One finding in particular
Cis-permethrin, a pesticide on Silent Spring Institute's list of breast cancer relevant chemicals, was detected in one raw human hair sample. The paper notes three possible explanations: the donor's past exposures, post-donation treatment for removal of insects, or contamination during the manufacturing process. [7] The methodology, by design, cannot distinguish between these.

That distinction, between what was present in the hair before collection and what was introduced afterward, points toward a question the industry does not yet have a clear framework to answer. Tracing the pre-collection chemical baseline of human hair would require knowing each donor's full biological and environmental history, and given that human hair reflects geography, diet, water, agricultural exposure, and genetics that are themselves composite across origins, it is not obvious that a workable traceability standard could be defined, let alone implemented across an international supply chain.
This research highlights where the science arrives at the edge of what supply chain practice can currently address, in any peer-reviewed context.
One acknowledgement worth making
Hair & Compounds, Inc. published a detailed, transparent response to this study this week on social media reviewed by their Head of R&D, chemical by chemical. They disclosed what they use, what they do not use, and why. As far as I can tell, they are among the first suppliers to respond to this research publicly at this level of specificity. That is worth noting because when suppliers do engage this way, it builds trust and gives professionals something concrete to work with when making sourcing decisions.

******

Questions on the material.
[A] Please set down everything in the hair chemicals passage from "One acknowledgement worth" down to "making sourcing decisions.".
[B] Name each factor that the hair chemicals passage says human hair reflects.
[C] Write the next part of the hair chemicals passage, starting after its last sentence.

(Data extracted from a collection)
******

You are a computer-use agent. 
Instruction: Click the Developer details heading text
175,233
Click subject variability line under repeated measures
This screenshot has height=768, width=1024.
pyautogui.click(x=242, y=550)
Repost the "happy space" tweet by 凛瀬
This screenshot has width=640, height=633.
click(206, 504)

******

Written responses.
[A]
One acknowledgement worth making
Hair & Compounds, Inc. published a detailed, transparent response to this study this week on social media reviewed by their Head of R&D, chemical by chemical. They disclosed what they use, what they do not use, and why. As far as I can tell, they are among the first suppliers to respond to this research publicly at this level of specificity. That is worth noting because when suppliers do engage this way, it builds trust and gives professionals something concrete to work with when making sourcing decisions.

[B] geography, diet, water, agricultural exposure, genetics

[C]
The question that remains open
The study flags further research as needed, specifically, studies to better understand exposure pathways and the conditions under which chemicals enter hair extension products. [6] What sourcing traceability and collection conditions contribute to the baseline chemical profile of human hair before any processing occurs has not yet been examined at the supply chain level in a peer-reviewed context.
That is the right next question. And it is one the professional sourcing community is positioned to help answer, if it chooses to engage seriously with the research.
©2026 LUX SYMBOLICA®
Beth Thompson is the founder of Lux Symbolica SASU, a Paris-based independent B2B authority in rare hair sourcing and curation, and a member of IATSE Local 706.
Citations
Franklin, E.T., Favela, K., Spies, R., Ranger, J.M., & Rudel, R.A. Identifying Chemicals of Health Concern in Hair Extensions Using Suspect Screening and Nontargeted Analysis. Environment & Health, Article ASAP. DOI: 10.1021/envhealth.5c00549
[1] Abstract: "To our knowledge, this is the most comprehensive testing of hair extensions publicly reported."
[2] Hazardous Chemical Identification section: "We relied on the following hazardous chemical lists… Prop 65… CalSAFER… and potential breast carcinogens… identified by Silent Spring Institute."
[3] Organotins section: "Dibutyltin compounds are severely restricted in the European Union and considered substances of very high concern… the concentrations in some of these extensions exceed this limit (range 0.06–0.45%)."
[4] Sample Description section: "Virgin human hair is described as processed without using chemicals to dye, bleach, or modify the texture… In contrast, raw human hair is marketed as completely unprocessed, and the purest form of human hair."
[5] Methods, Product Selection: "Samples were categorized based on fiber type as reported on product packaging." Country of origin is recorded in Supporting Table S1 as a label field; no verification methodology is described.
[6] Conclusions: "a more comprehensive and systematic assessment of hazards, coupled with studies to better understand exposure pathways, can shape manufacturers and consumer choices."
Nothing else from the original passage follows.